Dell in Deal to Go Private
Just last week I was writing about the importance of sometimes ignoring Wall Street analysts whose focus on quarterly earnings can force a company into neglecting its best interests. Bowing to the demands of quarterly reporting (and profits) reflects short-term thinking that might prevent long-term success. Today Dell decided to go private in a $24 billion dollar deal that involved about $15 billion in debt, private equity and an assist from Microsoft and I think it reflects Dell’s need to step away from that thinking.
It’s a gutsy move but one that I think will benefit Dell. It is also somewhat like a restructuring under court supervision during a bankruptcy but this has none of the stigma of a bankruptcy nor does it have the outsiders looking over your shoulder that can make such a restructuring so difficult.
Dell will be free to chart its course though it must be said that its partners in this endeavor can’t be expected to be silent. But neither can they be expected to be naïve about what’s ahead, they presumably are smart people who went into this with open eyes.
So, what are they doing and why? Well, PC and laptop sales have peaked. The industry will sell a lot of boxes this year, but the growth is out of the market and it is becoming a zero-sum situation of replacements and takeaways. In Q4 2012 the majors, including Dell, shipped a combined 90,372,942 units — 4.9% less than in 2011’s Q4 according to Gartner. At the same time, smaller devices are ramping like crazy — headline: “Gartner: PC sales continue to slide as tablets eat their lunch” and as the PC makers sneeze, Intel, the maker of the CPU chip, catches cold — headline — “Intel profit sinks 27% on dreadful PC sales”. So the play now is to compete in tablets and smart phones and try to make it up on volume and software. But the prices are lower for smaller devices and so are the profits.

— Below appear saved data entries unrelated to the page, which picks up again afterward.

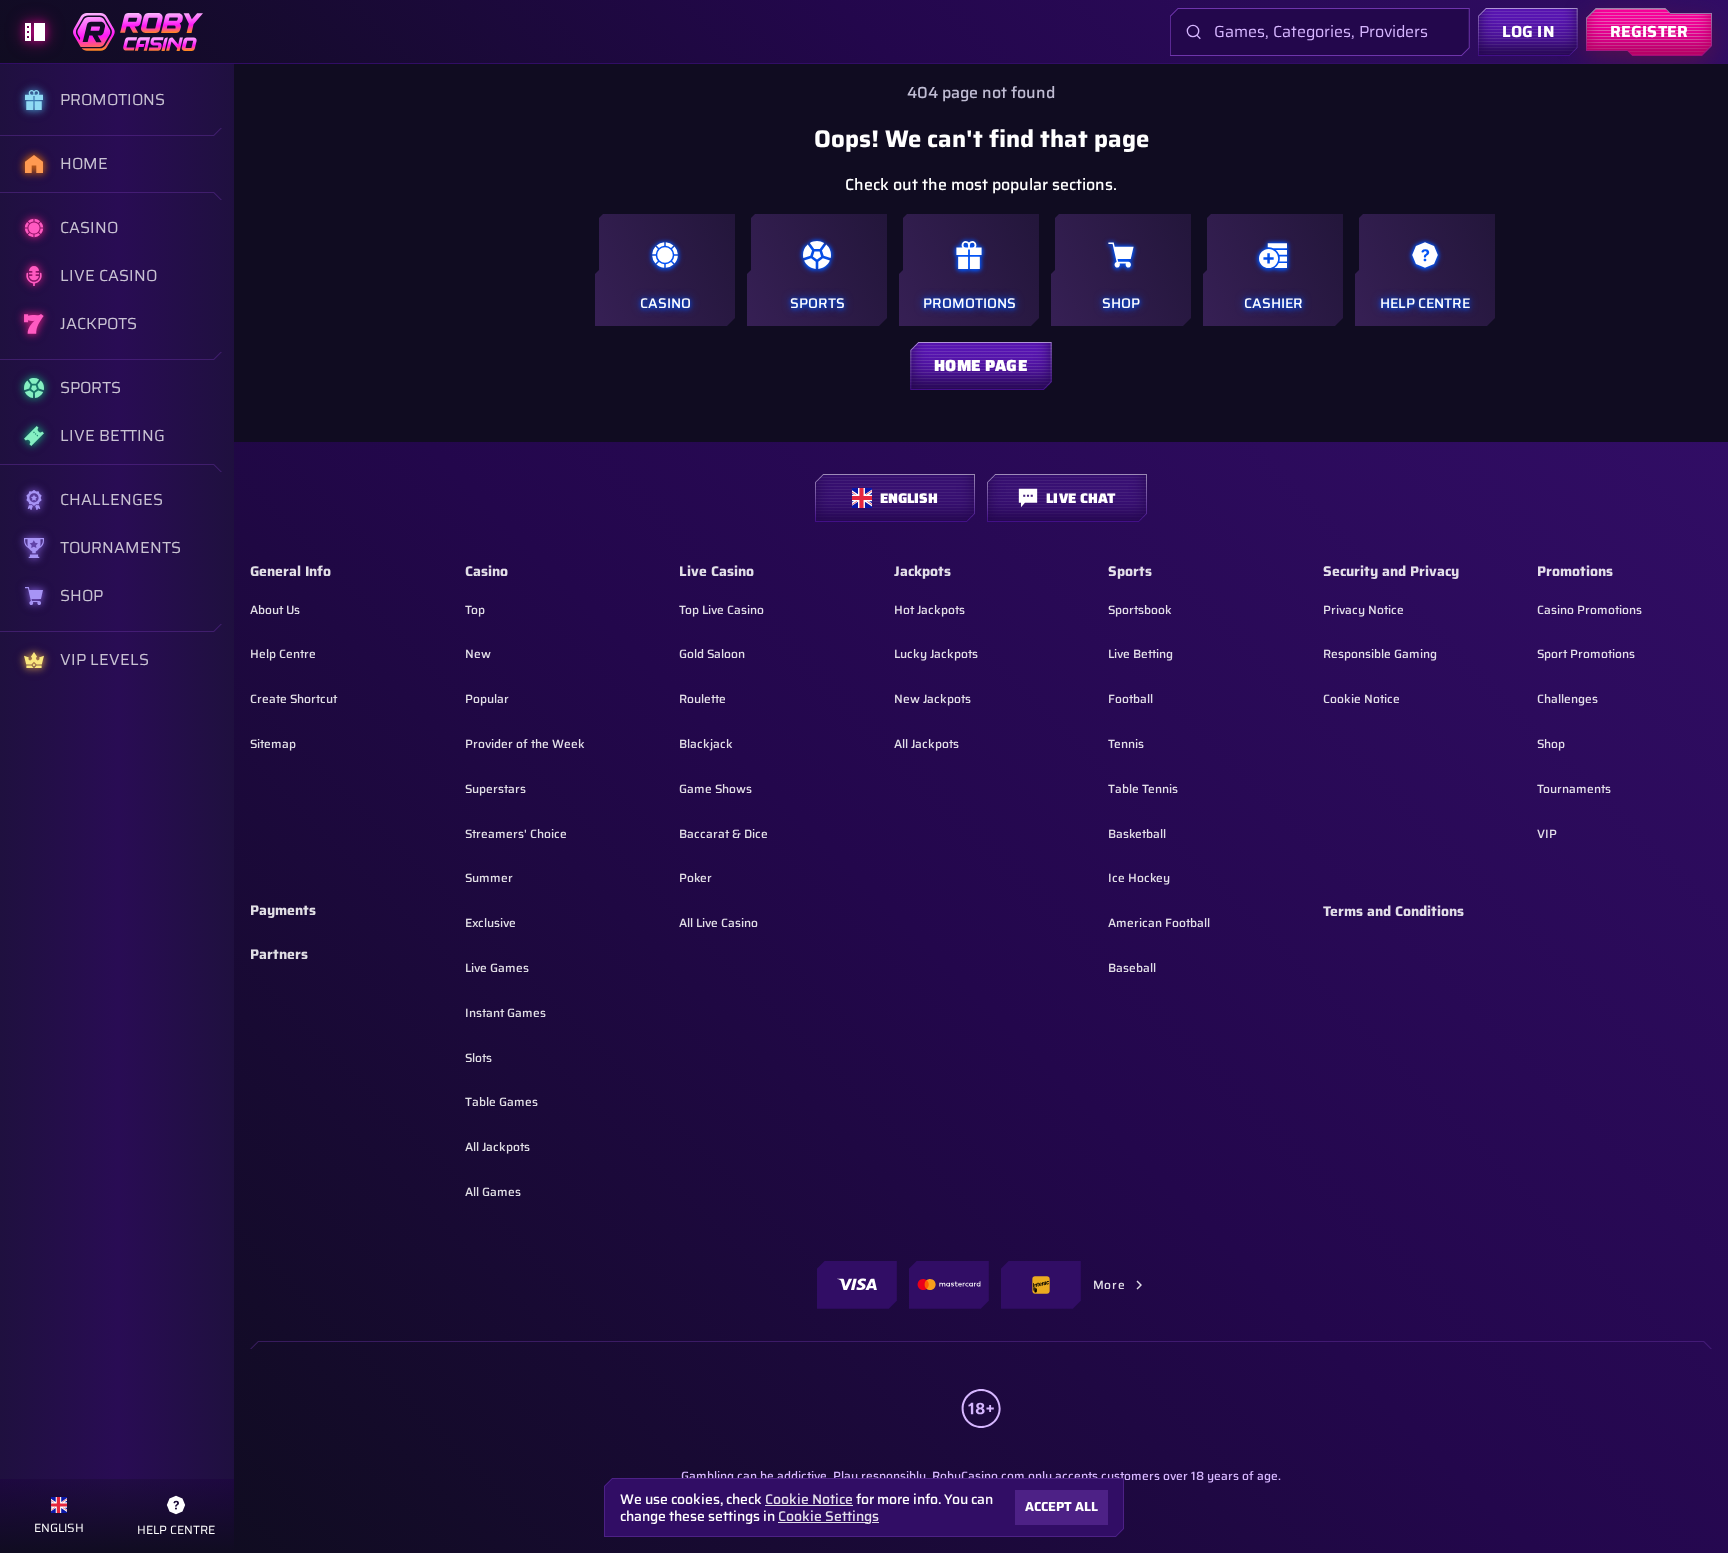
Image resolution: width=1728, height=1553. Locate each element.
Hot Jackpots (929, 609)
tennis (1126, 743)
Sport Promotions (1586, 653)
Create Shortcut (293, 698)
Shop (1551, 743)
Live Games (497, 967)
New (478, 653)
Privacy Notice (1363, 609)
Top (475, 609)
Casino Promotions (1589, 609)
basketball (1137, 833)
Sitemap (273, 743)
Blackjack (706, 743)
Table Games (501, 1101)
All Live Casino (718, 922)
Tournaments (1574, 788)
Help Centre (283, 653)
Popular (487, 698)
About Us (275, 609)
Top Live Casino (721, 609)
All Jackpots (497, 1146)
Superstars (495, 788)
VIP (1547, 833)
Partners (279, 955)
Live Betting (1140, 653)
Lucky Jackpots (936, 653)
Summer (489, 877)
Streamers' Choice (516, 833)
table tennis (1143, 788)
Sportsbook (1140, 609)
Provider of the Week (525, 743)
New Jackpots (932, 698)
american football (1159, 922)
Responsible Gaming (1380, 653)
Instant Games (505, 1012)
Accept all (1061, 1506)
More (1109, 1284)
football (1130, 698)
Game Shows (715, 788)
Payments (283, 911)
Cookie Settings (828, 1516)
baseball (1132, 967)
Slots (478, 1057)
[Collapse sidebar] (35, 32)
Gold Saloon (712, 653)
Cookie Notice (1361, 698)
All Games (493, 1191)
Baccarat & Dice (723, 833)
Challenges (1567, 698)
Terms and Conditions (1393, 912)
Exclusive (490, 922)
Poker (695, 877)
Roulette (702, 698)
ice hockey (1139, 877)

When Dell was a public entity, no Wall Streeters wanted to know about declining sales of big boxes or rising sales, but lower margins, of devices. But that’s the reality. As a private company Dell will be freer to attack the device market and to more aggressively go after the market for cloud computing where it can remake itself into a twenty-first century tech company.
Dell already has substantial assets in non-hardware related areas. For example, it owns Boomi, a cloud integration product that enables Dell’s service group to bring together multiple cloud systems into a single solution for its mid-range customers. It partners with Salesforce.com in delivering Sales Cloud and Service Cloud solutions using Boomi and third party apps. It ties the deals together with financing from Dell Finance. So the company has some significant assets it can use to innovate new products and I expect we will see a lot of that.
Lastly, as I look at this I see a similar story in Sun Microsystems which Oracle bought a couple of years ago when the once high-flying computer maker began to stumble. In concert with Oracle’s database gurus, the hardware division has rolled out some impressive next generation devices that will certainly drive cloud computing to new heights. But there’s no reason to concede that market to Oracle/Sun and Dell might have something to say about high performance cloud computing infrastructure as it begins to innovate anew as a private company.
Dell’s announcement this morning is studded with opportunity and peril. But the fact that it has taken control of its destiny and that founder Michael Dell is still at the helm means that the company should now attempt to kick its innovation into high gear. The outcome is uncertain but if successful it may present a new model for what aging and once successful companies can do when the market shifts beneath their feet. This will be fun to watch.